REQUIREMENT:
Copy out, from the entries below, each line that holds the string "icon".

[SUPPLIED DATA — start]

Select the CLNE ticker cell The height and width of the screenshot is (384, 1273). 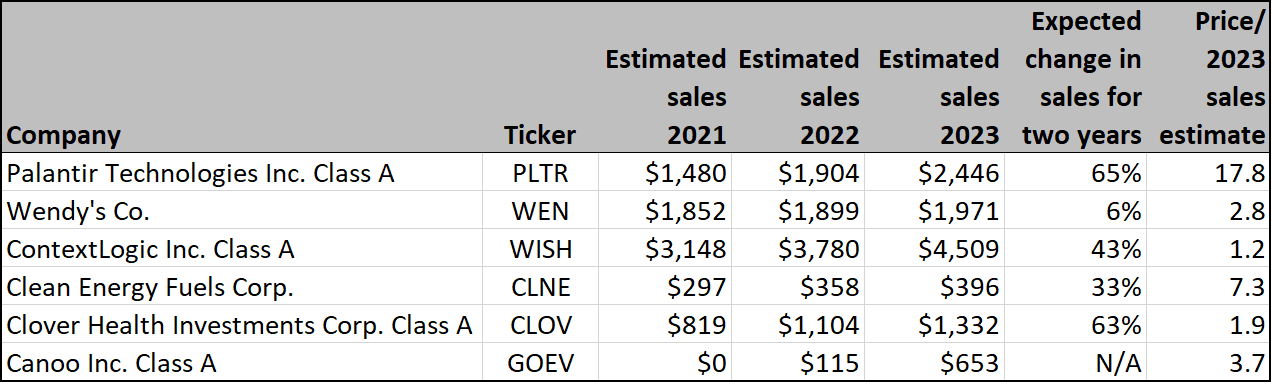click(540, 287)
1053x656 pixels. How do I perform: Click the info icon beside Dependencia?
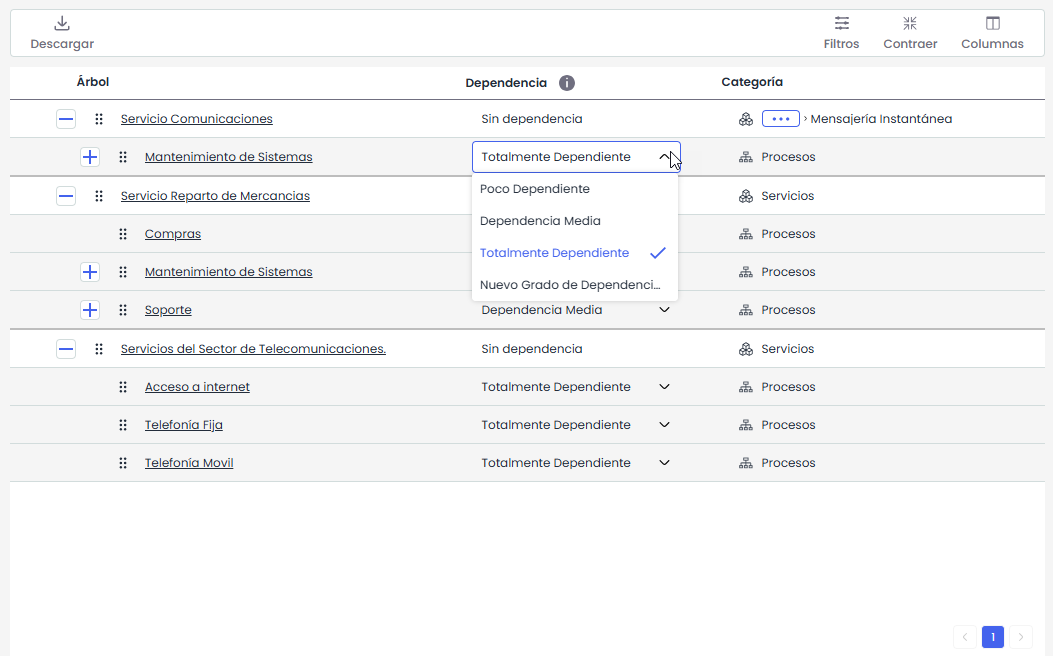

[SUPPLIED DATA — finish]
[SUPPLIED DATA — start]

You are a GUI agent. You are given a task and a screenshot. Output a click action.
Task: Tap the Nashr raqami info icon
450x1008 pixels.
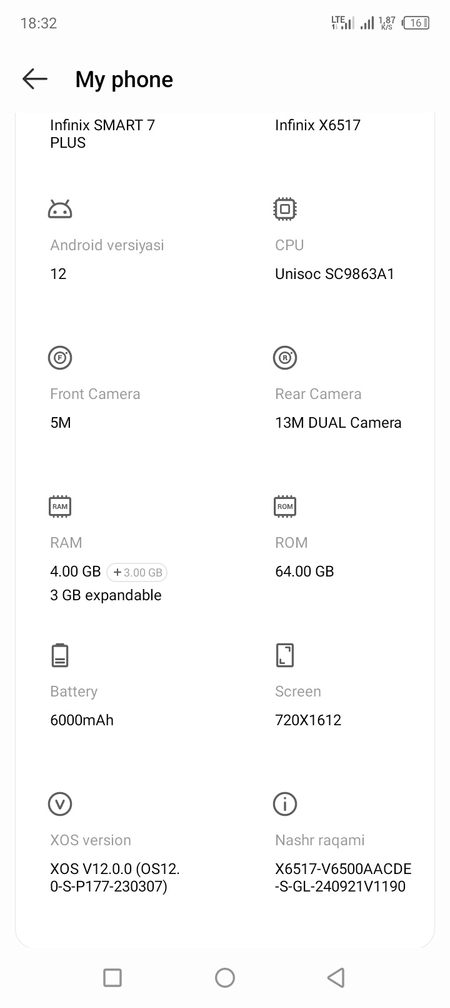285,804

[SUPPLIED DATA — finish]
[SUPPLIED DATA — start]

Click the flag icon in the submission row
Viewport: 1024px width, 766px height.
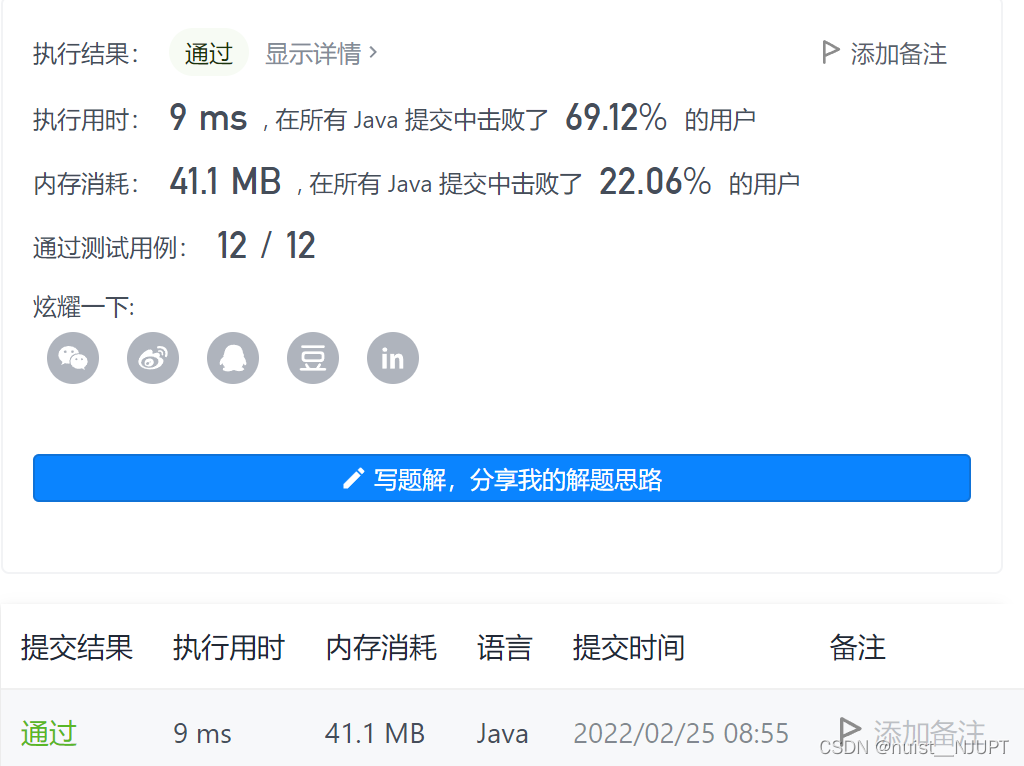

[SUPPLIED DATA — finish]

RESPONSE TO THIS EXERCISE:
1053x656 pixels. How do I perform: Click the info icon beside Dependencia?
Task: Tap the Nashr raqami info icon
Click the flag icon in the submission row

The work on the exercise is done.